Originally published for the University of Kentucky Political Ecology Group

            Outsider. Insider. My academic journey thus far often seems like a tightrope act between these two desires. My background and passion for state parks and nature has led me to become an environmental historian who focuses on parks. My dissertation is a comparative history of the development and management of state and provincial parks in the United States and Canada. I grew up "one mile up the hill, South on Route 36" from Cook Forest State Park in Western Pennsylvania. My parents owned rental cabins for over twenty years. Our cabins were authentic relics of an earlier era, built by hand from trees felled on the property in the 1920s. Rejecting the common path their middle-class backgrounds had paved for them, my parents took the cabins over after years of neglect in the early 1980s. My childhood was admittedly idyllic and largely spent meandering through the woods, alone with just myself, my dogs, and my nature. Even as a youngster I understood the deep divide that stood between my family and our renters; our tight knit community of small business owners and the droves of tourists; the insiders and outsiders. While the tourists assumed our life was serene, our business profitable, we understood how difficult it was to "make it" in the tourism industry, how difficult it was to hold on to the dream and to deal with the very tourists upon which are livelihood depended. Most of all, whilst the tourists sought an ephemeral thrill in what Joe Hermer refers to as a "knotless nature," we enjoyed what we viewed to be a deeper connection to the forest. The forest in all its natural (and manmade, but we'll leave the wilderness debate for another post) glory was a part of me, it still is a part of me, and it shaped who I am today.  

            In my mind I traverse this world cloaked in the distinctive experiences of my youth; a kind of admittedly self-important, superiority complex puts a little bounce in my step as I travel to various parks to collect historical documents and talk to park employees. However, within the first couple minutes of any park visit it becomes quite clear that my cloak is indeed invisible. Park employees look upon me with gazes that typically reflect some level of confusion as to why I am there. This is not to say that they hold me in contempt or are rude, they are almost always hospitable and as helpful as they can manage. Nevertheless, as they pull out long-forgotten documents out of the crevices of their offices (and sometimes attics), I can tell that they think of me as just another disconnected academic concerned with the irrelevancies of the past. I often find myself feebly interjecting, "I grew up on the outskirts of a state park...", "My parents owned rental cabins...", attempting to demonstrate how deeply connected I am to the subject, to develop a modicum of street cred, an acknowledgement from them that I am indeed an "insider." If these interjections work at all, their effectiveness is typically nullified once I start rambling about how I am going to analyze East/West and Canadian/American conceptions of nature or some other similar topic and their eyes begin to glaze over. "Yeah, that's interesting," they quip, eager to get back to the immediacies of the
present: campers to check-in, trails to clear, school children to host, budgetary constraints to overcome.

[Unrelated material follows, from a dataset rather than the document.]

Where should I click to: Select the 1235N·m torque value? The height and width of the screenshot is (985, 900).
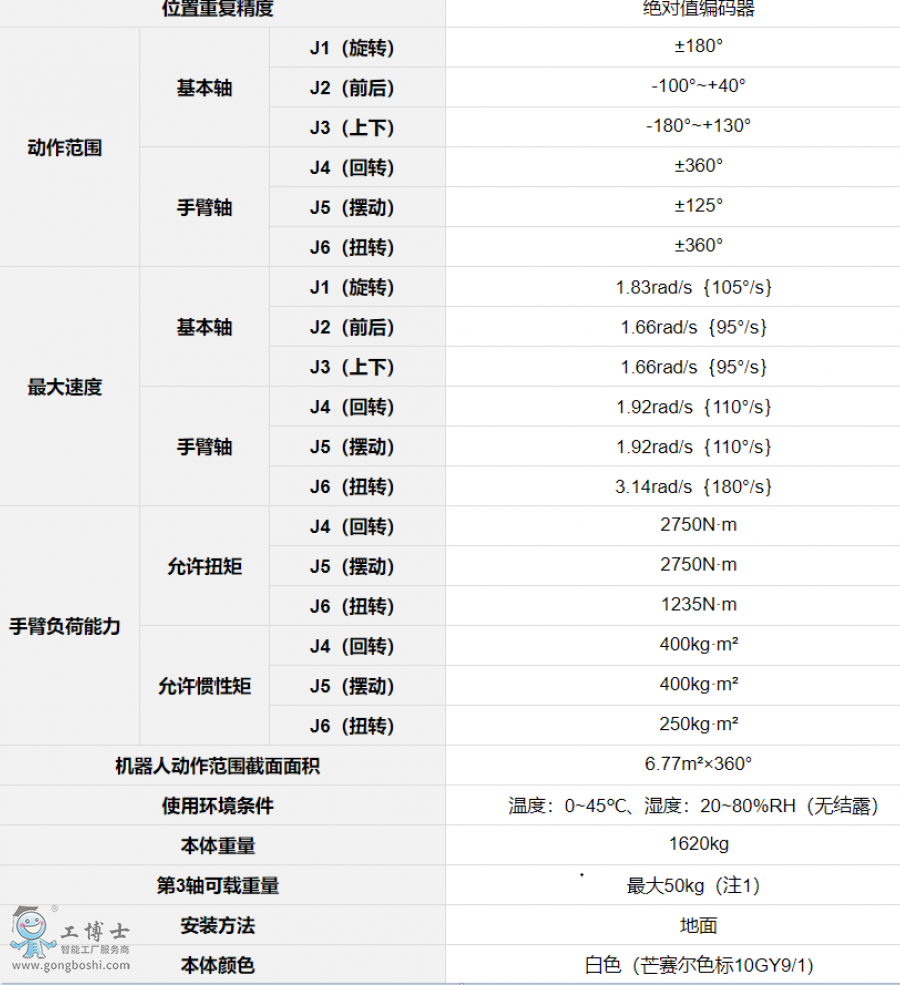tap(698, 605)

Cook Forest State Park: My beautiful homeland or the perfect case study for man's interaction with the environment by means of tourism and conservation?
            As strong as my impulse to be recognized as an insider is, at times I desperately just want to be an outsider. It seems that I can no longer return home to Cook Forest without constant analytical questions and thoughts streaming through my head. "I wonder how I can use this photo I just took as a supporting document for an argument in my dissertation..." "I need to remember to look up articles on the clean-up of the Clarion River..." "That sign is classic example of social norms controlling park visitor behavior..." "What is the deeper meaning behind the canoe liveries in the forest?" And so on. Every park I visit elicits similar thoughts. At times I desperately wish that I could turn off this inner dialogue and be a normal tourist, to just kick back and enjoy the experience without contemplating how my experience fits into the larger picture.